Wednesday, November 9th, 2005...3:52 pm
Mrs. Landingham, Give Me Numbers
I was going to be totally anal retentive and try to give you a precinct by precinct breakdown of the race. Since this is available elsewhere, I won’t bore you with that.
I found some telling statistics. I never saw the final tally for early ballots, but the Democrats had a lead of about 3500 acording to the last numbers I saw. The initial numbers, which all came from those early ballots, looked like this:
Uhlich (D) 15196
Dunbar (R) 10852
Trasoff (D) 16547
Ronstadt (R) 9671
Obviously, Dunbar had almost no crossover, at least in the early ballots. Ronstadt, on the other hand, not only had no crossover, but it looks like he lost the votes of even the Republicans.
A Republican needs to win the East side big to overcome the Democratic advantage in the lower turnout South and West sides. Here was the race on the East side in 2003:
WARD 2 VOTES
Volgy (D) 35%
Walkup (R) 63%
Swanson (L) 2%
Ibarra (D) 40%
Rios (R) 60%
Scott (D) 51%
Jenkins (R) 49%
WARD 4 VOTES
Volgy (D) 36%
Walkup (R) 61%
Swanson (L) 3%
Ibarra (D) 41%
Rios (R) 59%
Scott (D) 53%
Jenkins (R) 47%
Walkup and Rios were the two candidates in 2003 that were competitive (Walkup won narrowly, Rios lost), and you see what sort of East side numbers they had to pile on. Jenkins failed to carry either ward, but came close. He was defeated handily city wide.

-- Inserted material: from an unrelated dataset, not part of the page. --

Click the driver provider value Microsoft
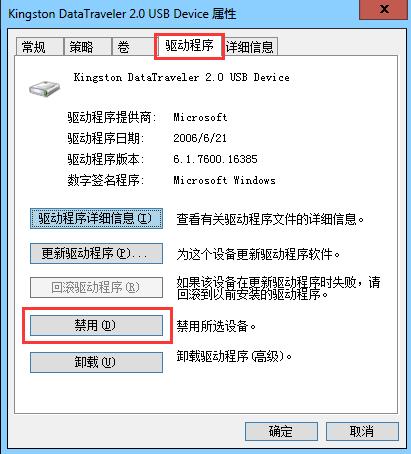The image size is (411, 454). 200,117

Last night turned out like this:
WARD 2 VOTES
Uhlich (D) 49%
Dunbar (R) 51%
Trasoff (D) 54%
Ronstadt (R) 46%
WARD 4 VOTES
Uhlich (D) 49%
Dunbar (R) 51%
Trasoff (D) 54%
Ronstadt (R) 46%
As you see, Ronstadt failed to win even the east side. This means there were significant numbers of Republicans that didn’t support him. Dunbar won the east side, but didn’t post the numbers that would have stemmed the tidal wave from other parts of town. I guess her strategy of avoiding appearances in any other part of town wasn’t so smart after all.
Ronstadt and Dunbar won the east side in 2001 so handily that they could blow off the West and South sides when they became councilmembers. Uhlich and Trasoff, on the other hand, know that they have to count on East side votes as well. Hopefully, this means they will serve the city with a broader approach than the two people they are replacing.
Couldn’t be too hard to do.
2 Comments
November 10th, 2005 at 9:07 am
Uhlich won by twice as large a margin on election day (2-1) as she did on early ballots because of Dunbar’s fully exposed insanity.
As for the pay raise proposition it lost by less than 1% - does that qualify for an automtaic recount?
November 10th, 2005 at 10:36 am
Prop. 100 is still not finalized. It is losing by less than 1,000 votes with some 4,000 votes to be counted (provisionals, VBMS turned in on EDay, etc).